- [Task prompt]:
Can you put the lines from the line with "Open the Share menu" to the line with "coord(160,94)", both included, into a Markdown table with the columns Row and Line? Skip blank lines and leave the pictures out.

─── Records to use

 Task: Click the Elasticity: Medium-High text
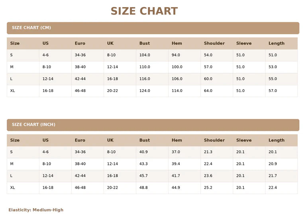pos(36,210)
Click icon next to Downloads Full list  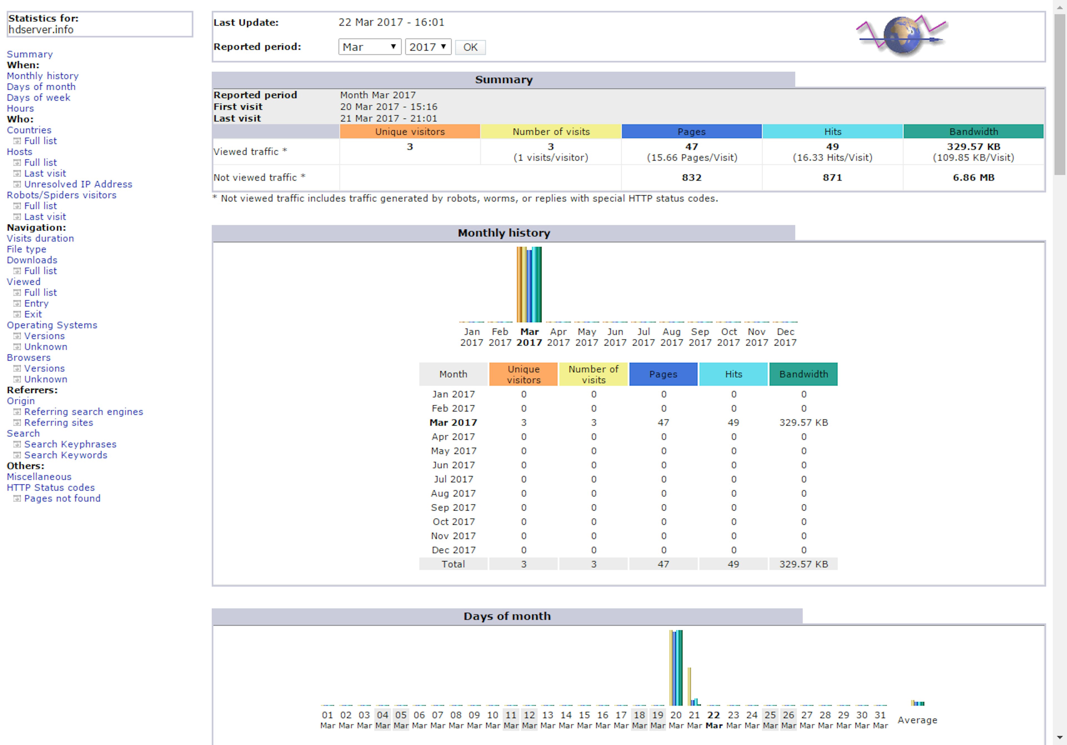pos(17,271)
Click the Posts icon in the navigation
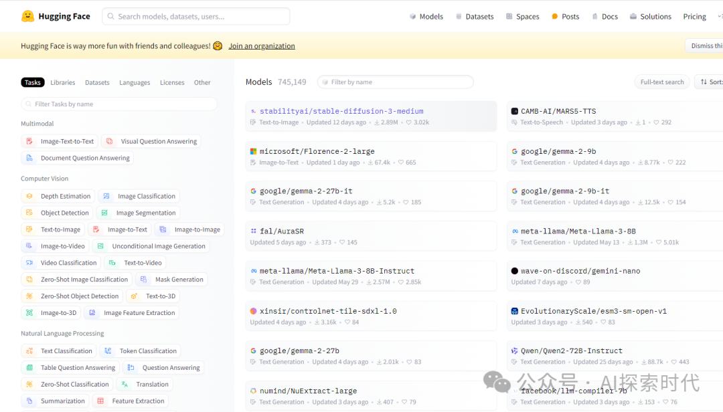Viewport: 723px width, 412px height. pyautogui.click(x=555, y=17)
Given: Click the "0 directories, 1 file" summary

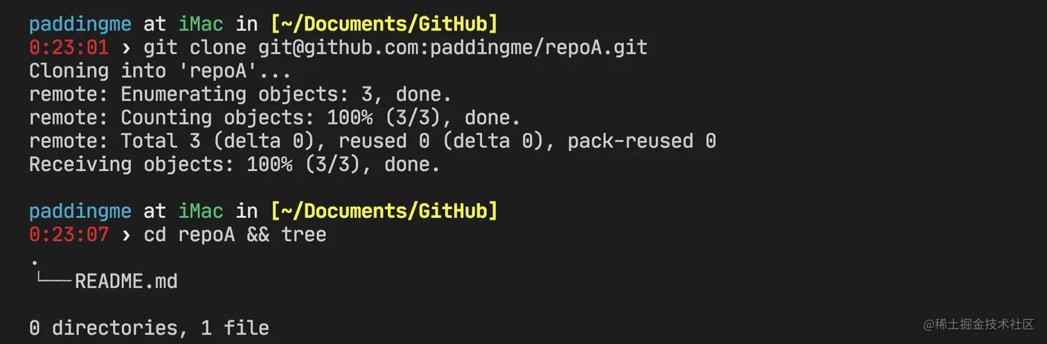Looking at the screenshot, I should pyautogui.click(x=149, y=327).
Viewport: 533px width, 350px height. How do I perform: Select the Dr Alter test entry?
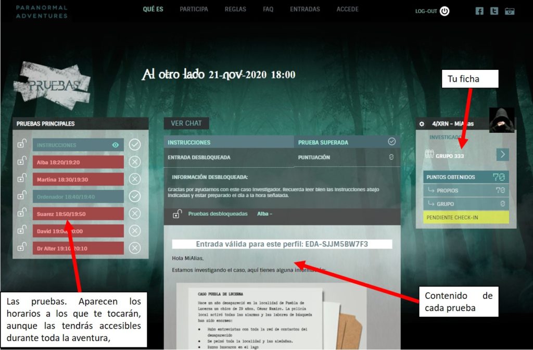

──────
─── Records to use

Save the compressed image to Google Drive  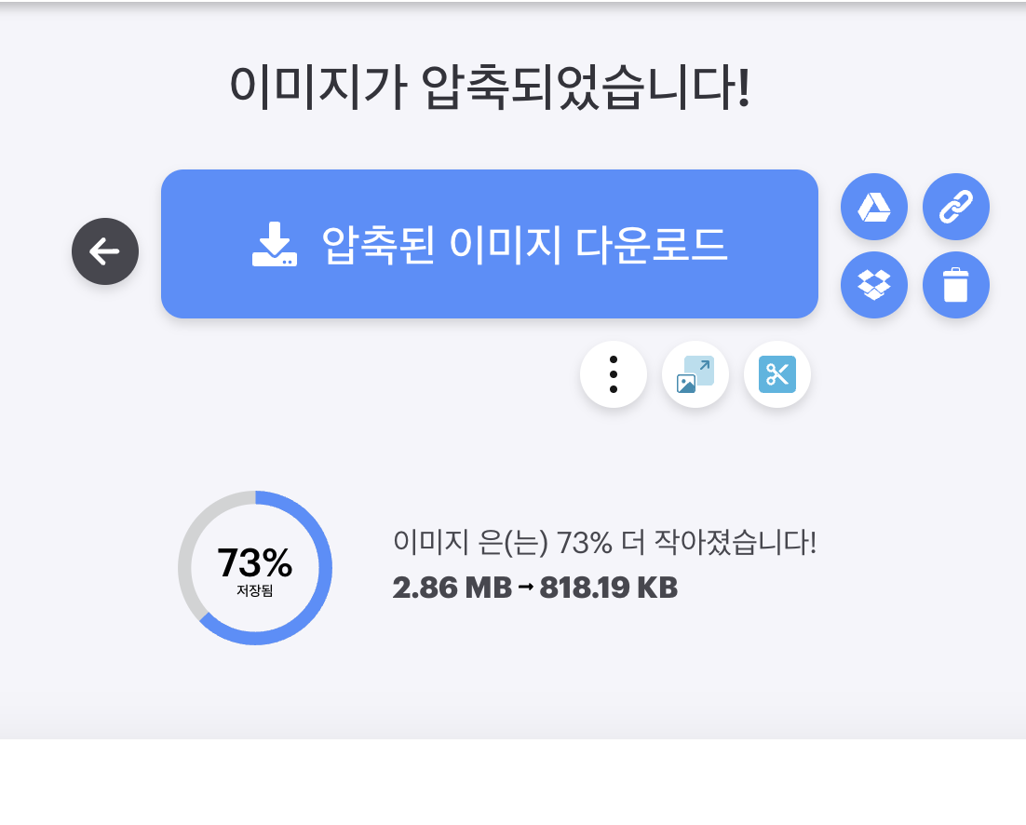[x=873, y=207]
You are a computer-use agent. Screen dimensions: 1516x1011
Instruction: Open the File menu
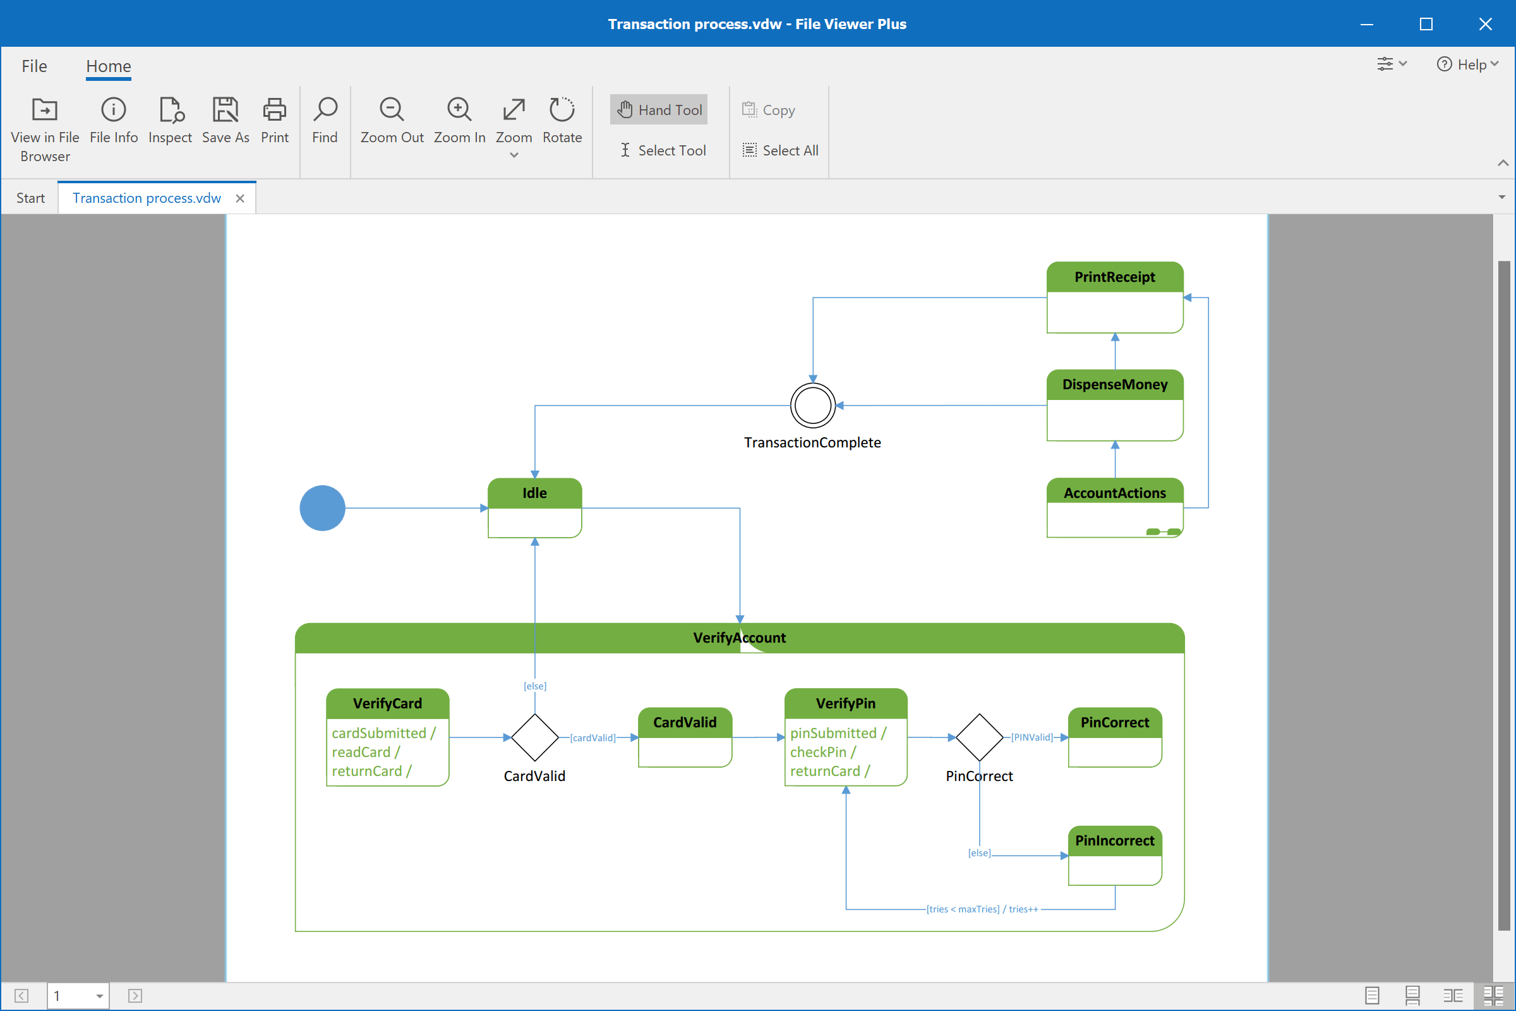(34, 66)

──────
─── Records to use

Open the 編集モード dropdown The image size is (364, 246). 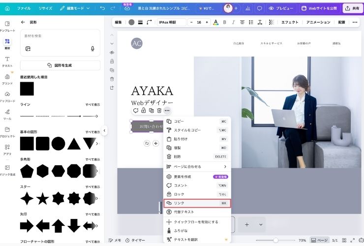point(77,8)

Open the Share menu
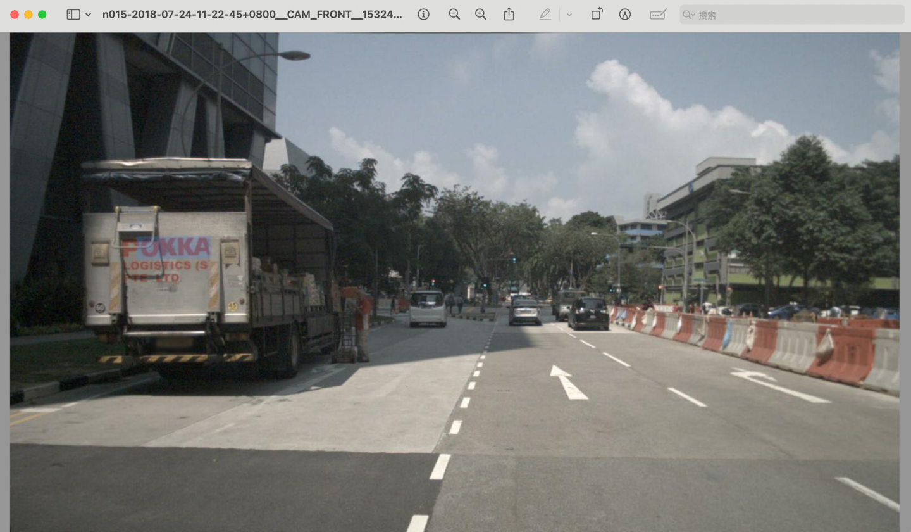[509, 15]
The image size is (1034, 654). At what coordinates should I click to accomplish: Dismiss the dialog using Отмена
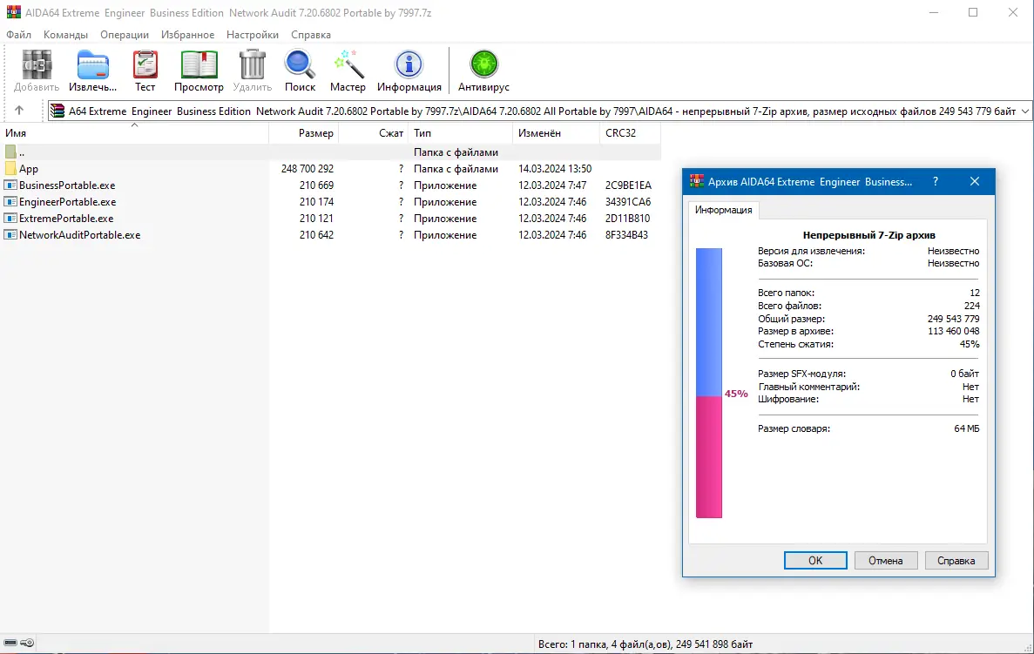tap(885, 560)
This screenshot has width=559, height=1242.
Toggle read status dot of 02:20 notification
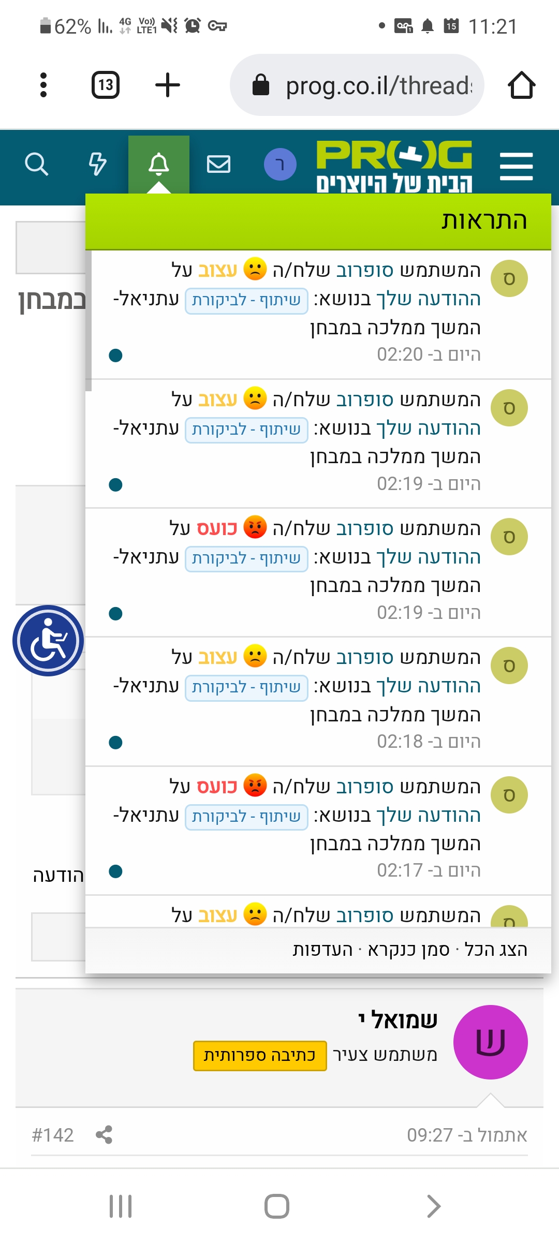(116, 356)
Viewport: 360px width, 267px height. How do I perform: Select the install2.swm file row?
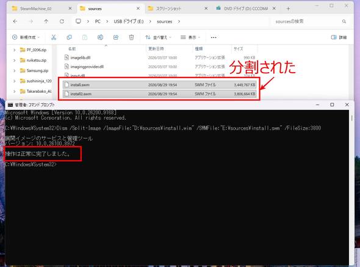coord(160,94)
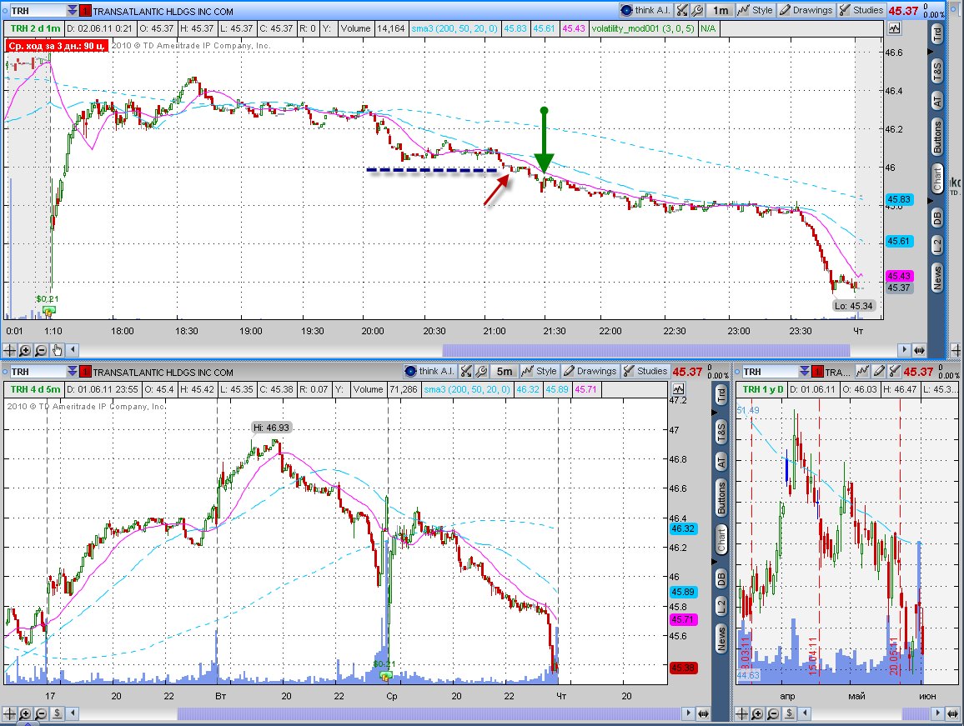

──────

- [Solution to this exercise]:
| Row | Line |
|---|---|
| 1 | Open the Share menu |
| 2 | [509, 15] |
| 3 | The image size is (1034, 654). At what coordinates should I click to accomplish: Dismiss the dialog using Отмена |
| 4 | tap(885, 560) |
| 5 | This screenshot has width=559, height=1242. |
| 6 | Toggle read status dot of 02:20 notification |
| 7 | (116, 356) |
| 8 | Viewport: 360px width, 267px height. How do I perform: Select the install2.swm file row? |
| 9 | coord(160,94) |